I went outside. Draco was waiting there in front of his flying car. He was wearing a Simple Plan t-shirt (they would play at the show too), baggy black skater pants, black nail polish and a little eyeliner (AN: A lot fo kewl boiz wer it ok!).

**Helaina: *laughing* I would kill to see Draco Malfoy in a muggle band t-shirt an' eyeliner **

**Me: *-_-* **

**Helaina: I won't actually kill 'nyone, don't worry. *Evil grin* **

"Hi Draco!" I said in a depressed voice.

**Helaina: Excited, ain't she?**

"Hi Ebony." he said back. We walked into his flying black Mercedes-Benz (the license plate said 666) and flew to the place with the concert. On the way we listened excitedly to Good Charlotte and Marilyn Manson. We both smoked cigarettes and drugs.

**Me: Such a great role model. **

When we got there, we both hopped out of the car. We went to the mosh pit at the front of the stage and jumped up and down as we listened to Good Charlotte.

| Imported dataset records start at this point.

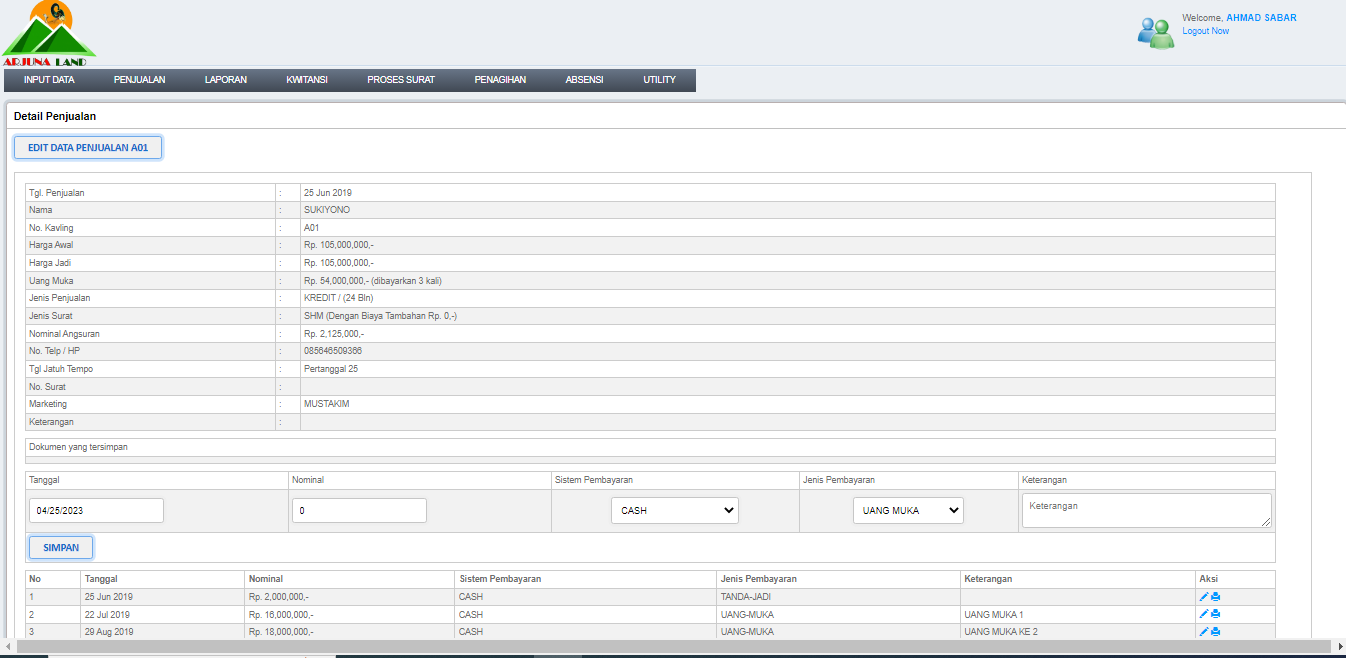Open the Sistem Pembayaran CASH dropdown
Viewport: 1346px width, 658px height.
coord(674,511)
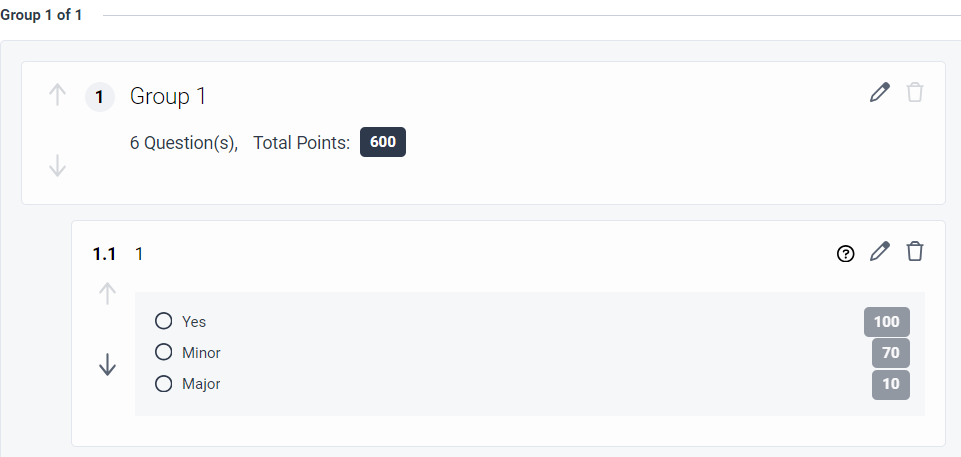Click the 6 Question(s) count text
The height and width of the screenshot is (457, 961).
[x=184, y=143]
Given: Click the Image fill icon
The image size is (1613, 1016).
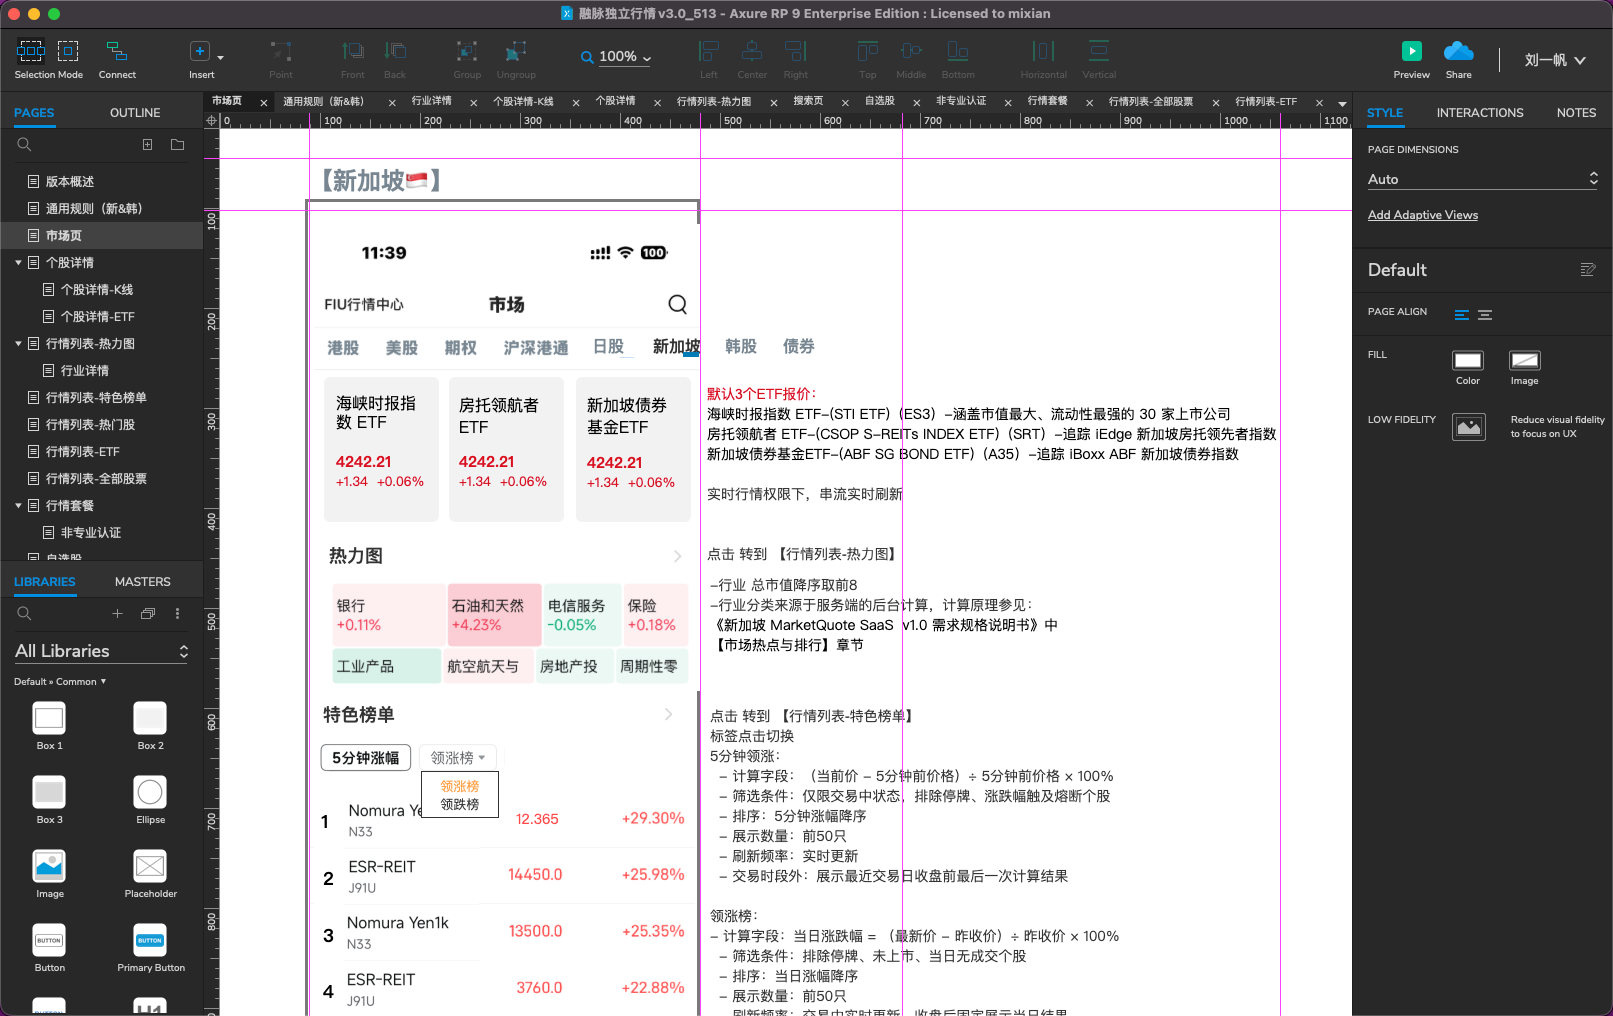Looking at the screenshot, I should (1524, 360).

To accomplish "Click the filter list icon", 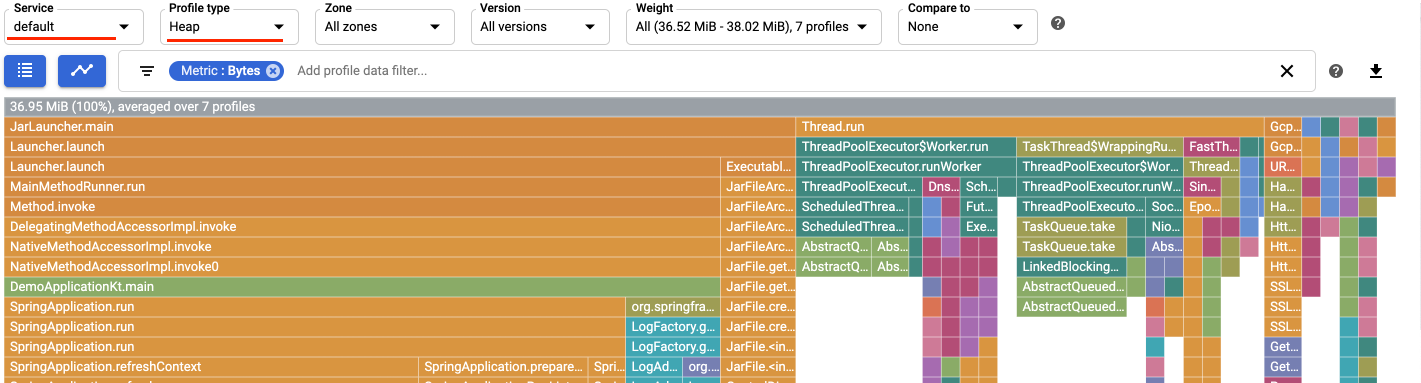I will pyautogui.click(x=147, y=71).
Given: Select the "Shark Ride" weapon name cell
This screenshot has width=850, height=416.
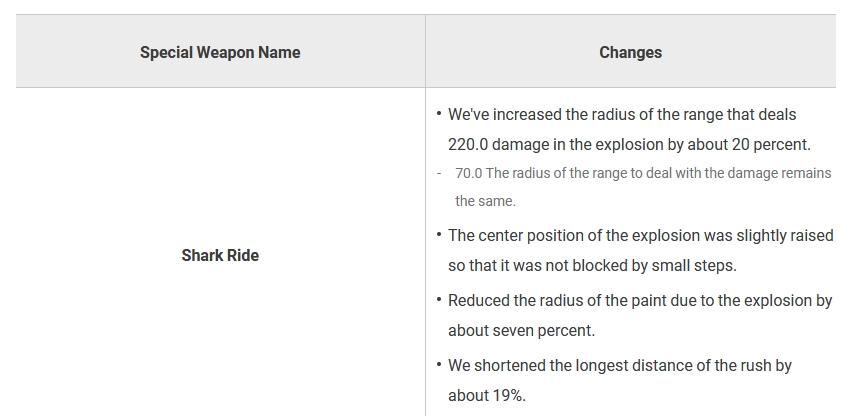Looking at the screenshot, I should pyautogui.click(x=220, y=255).
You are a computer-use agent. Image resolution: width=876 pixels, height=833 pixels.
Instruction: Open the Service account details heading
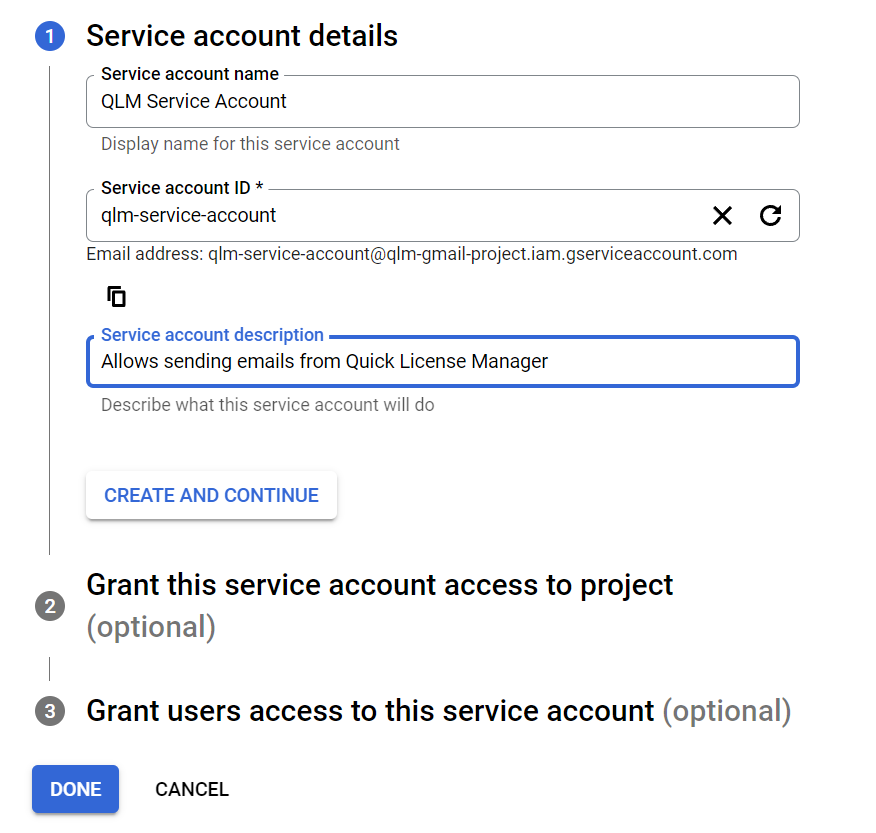242,36
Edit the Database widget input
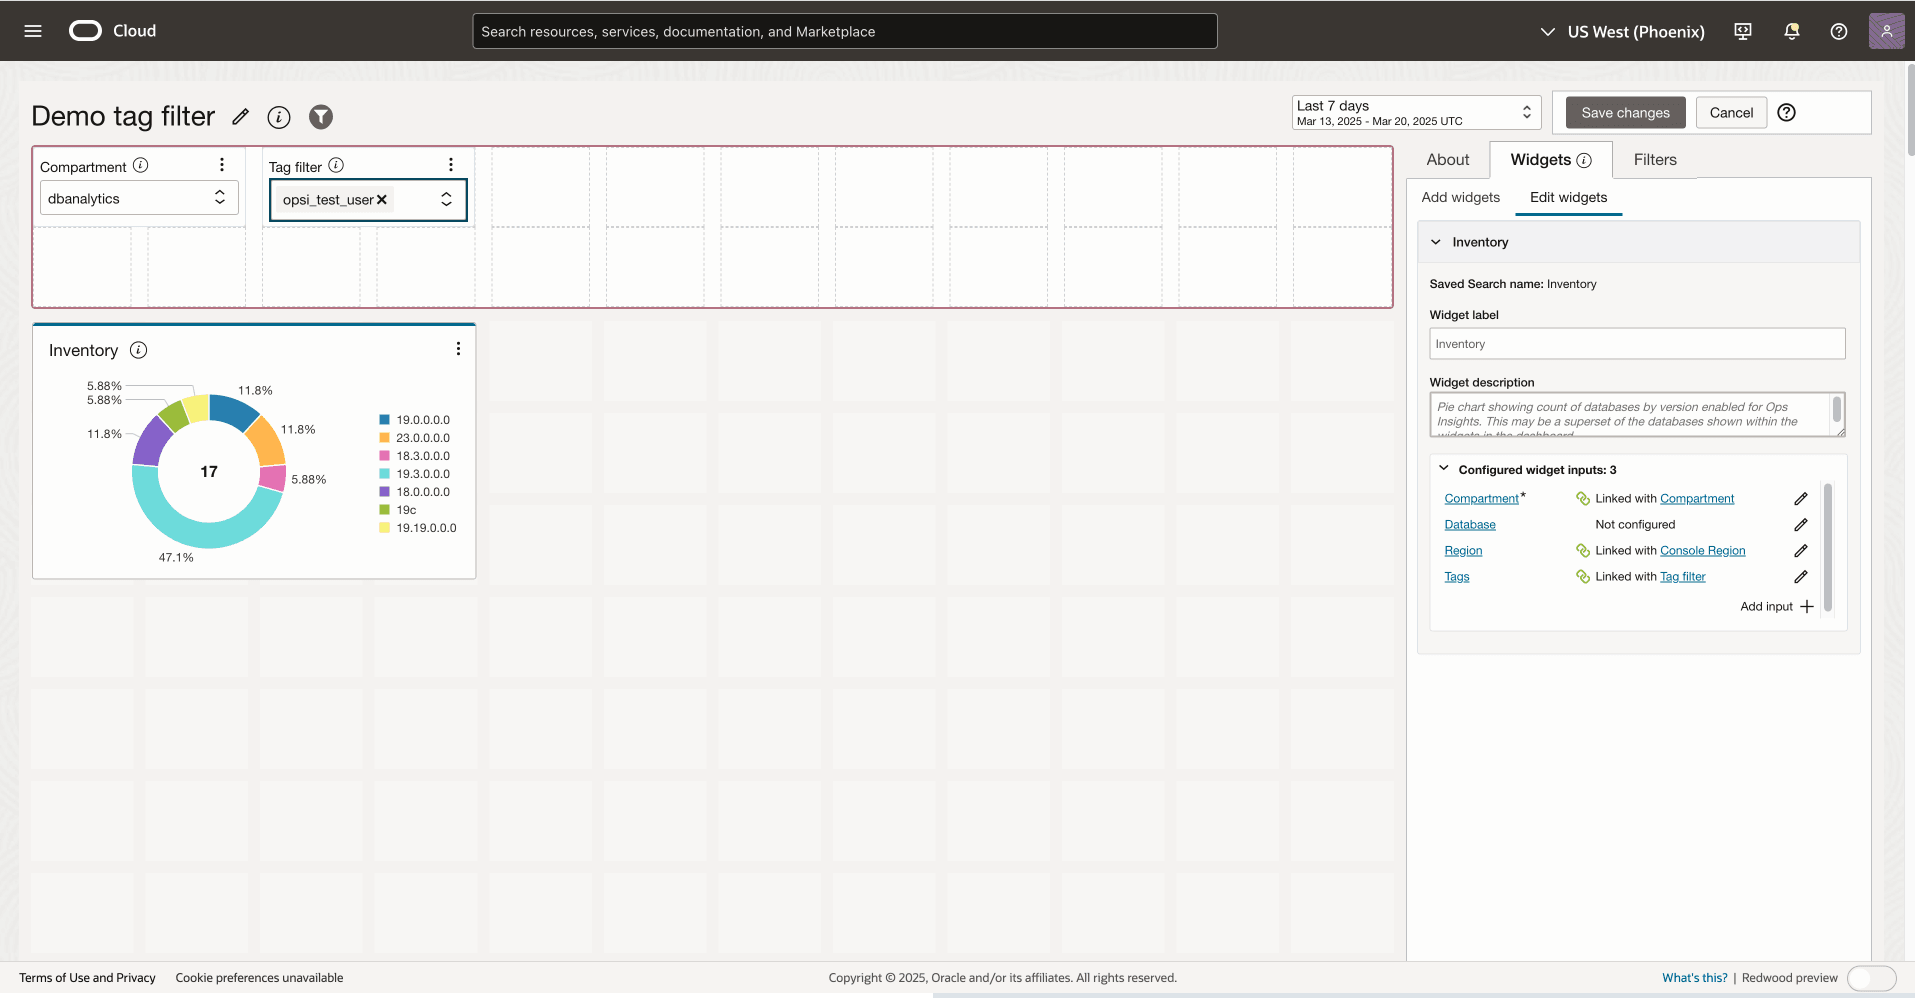The width and height of the screenshot is (1915, 998). (x=1800, y=525)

"You come in cold, you're covered in blood They're all so happy you've arrived The doctor cuts your cord, hands you to your mom She sets you free into this life." sang Joel (I don't own da lyrics 2 dat song).

"Joel is so fucking hot." I said to Draco, pointing to him as he sung, filling the club with his amazing voice.

Suddenly Draco looked sad.

"What's wrong?" I asked as we moshed to the music. Then I caught on.

"Hey, it's ok I don't like him better than YOU!" I said.

"Really?" asked Draco sensitively and he put his arm around me all protective.

**Helaina: I've never been to a muggle concert before, but I'm guessin' that havin' a conversation durin' one isn't really that easy **

**Me: It really isn't. This girl knows nothing!**

"Really." I said. "Besides I don't even know Joel and he's going out with Hilary fucking Duff. I fucking hate that little bitch." I said disgustedly, thinking of her ugly blonde face.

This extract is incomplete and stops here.